* [What you have to do]: Reproduce only the lines below from the line containing "Open the notification bell icon" to the line containing "Task: Open Isolab's Instagram page", exactly as written, with both end lines kept. Omit the pictures.

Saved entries

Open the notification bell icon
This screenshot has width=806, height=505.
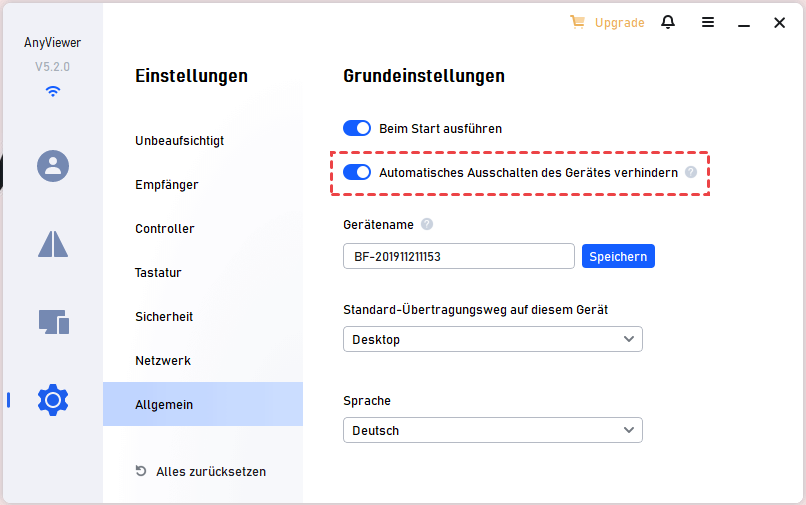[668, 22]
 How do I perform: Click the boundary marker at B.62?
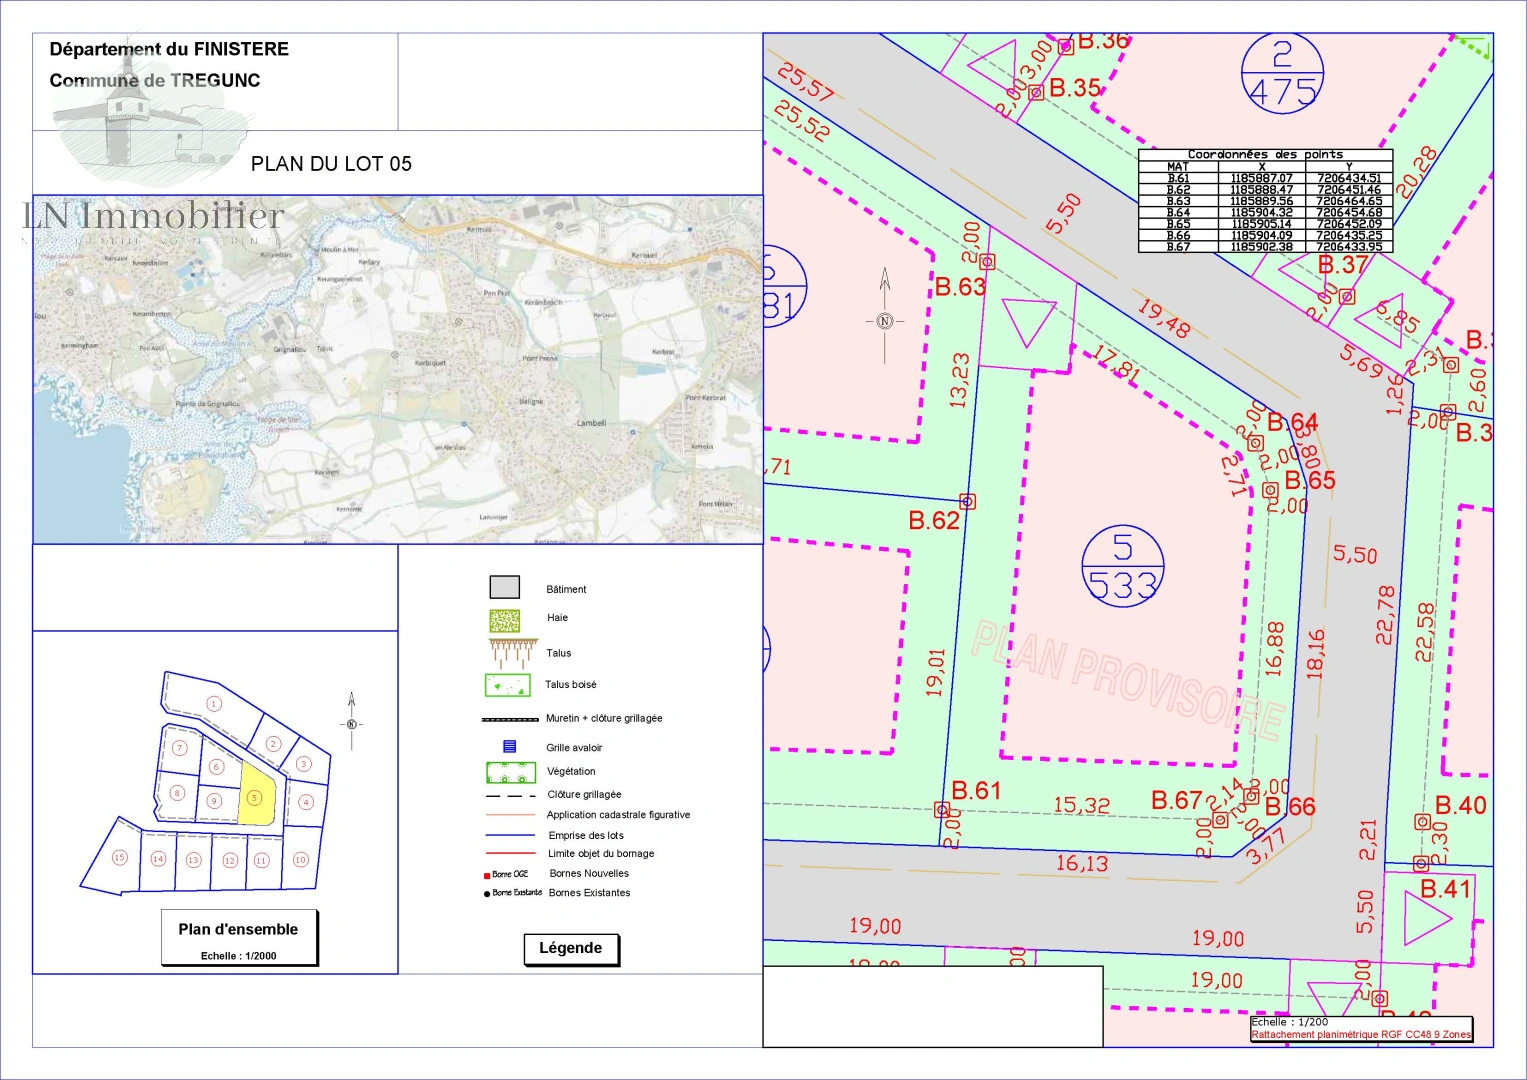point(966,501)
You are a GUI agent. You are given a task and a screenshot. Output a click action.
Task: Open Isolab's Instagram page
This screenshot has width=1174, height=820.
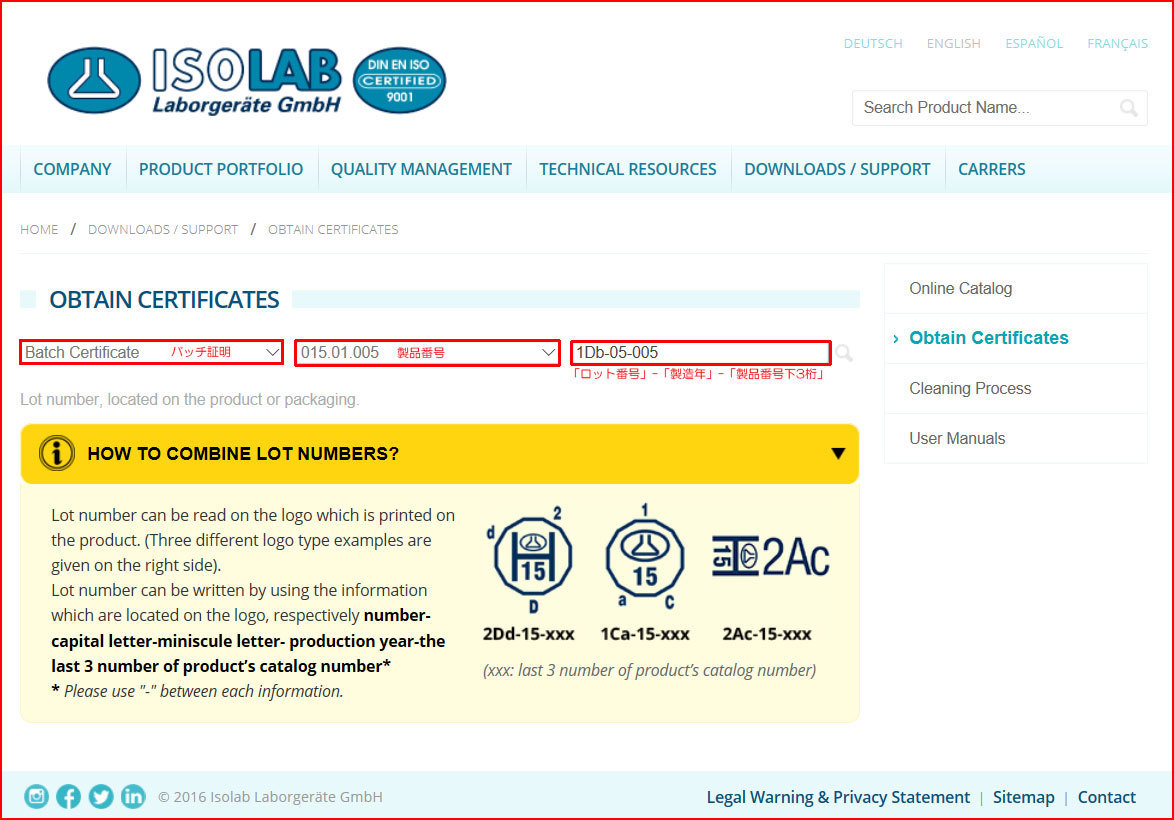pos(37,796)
* * *
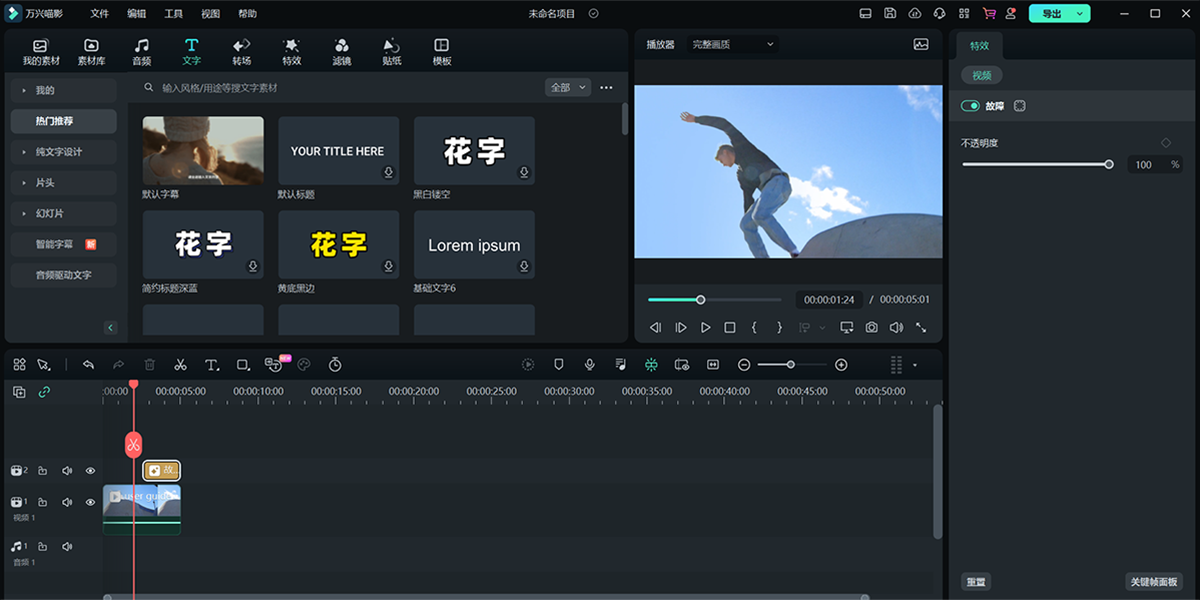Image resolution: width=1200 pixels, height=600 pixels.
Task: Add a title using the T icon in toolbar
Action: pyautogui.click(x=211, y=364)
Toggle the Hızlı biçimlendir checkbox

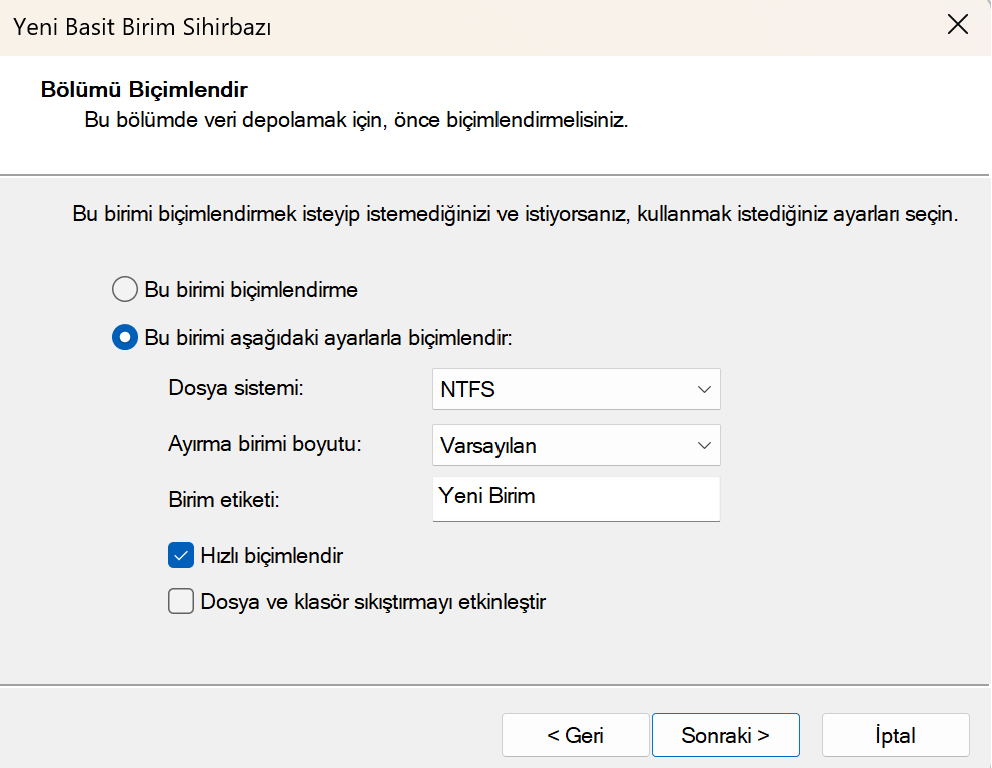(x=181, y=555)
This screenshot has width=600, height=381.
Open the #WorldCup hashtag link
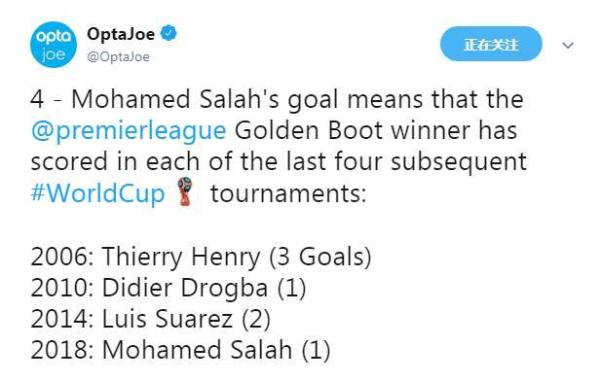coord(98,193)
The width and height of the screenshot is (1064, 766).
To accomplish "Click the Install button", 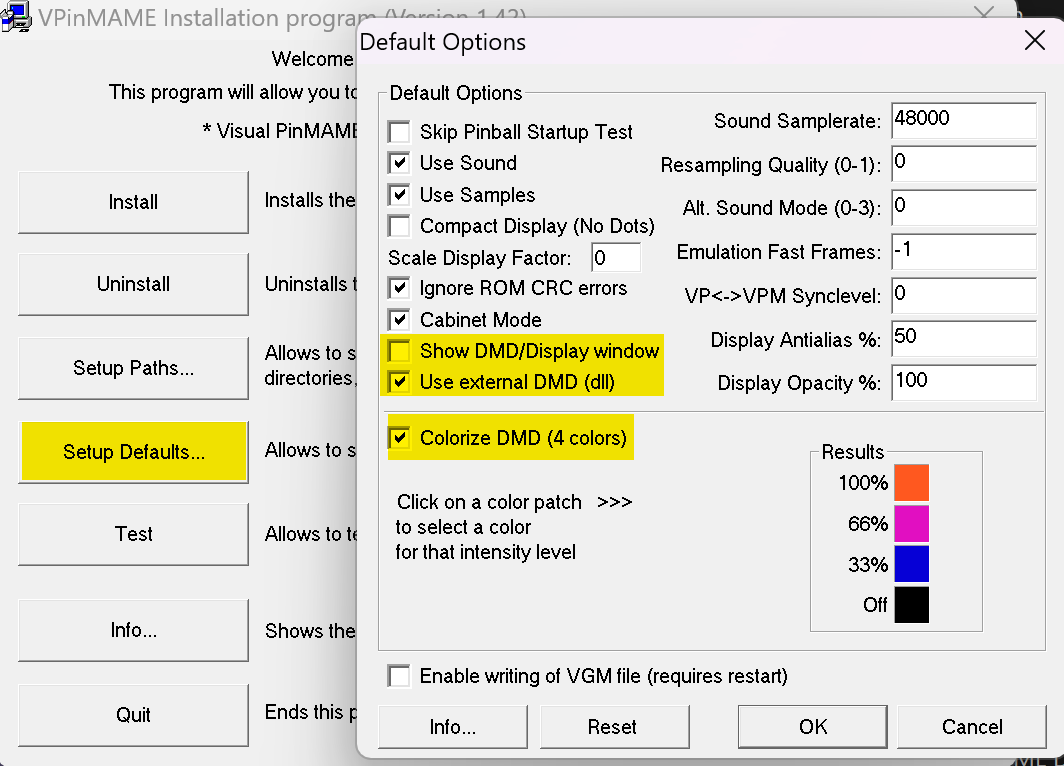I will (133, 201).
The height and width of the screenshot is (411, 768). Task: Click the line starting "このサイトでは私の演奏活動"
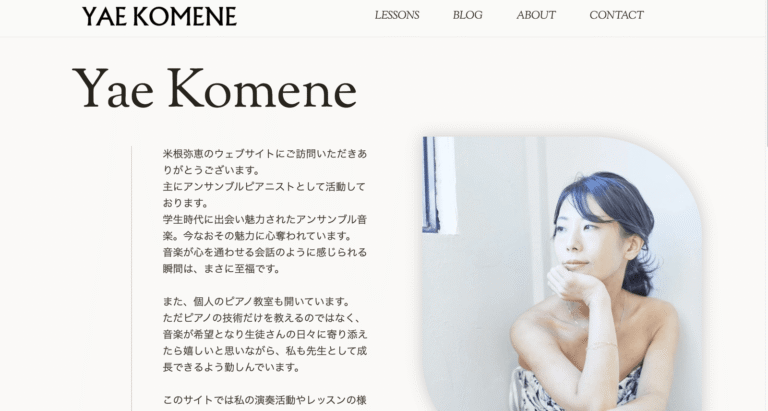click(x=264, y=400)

* [Your response]:
Open the notification bell icon
This screenshot has width=806, height=505.
[668, 22]
 How do I perform: Click the boundary marker at B.62?
point(966,501)
You are a GUI agent. You are given a task and a screenshot. Output a click action.
Task: Open Isolab's Instagram page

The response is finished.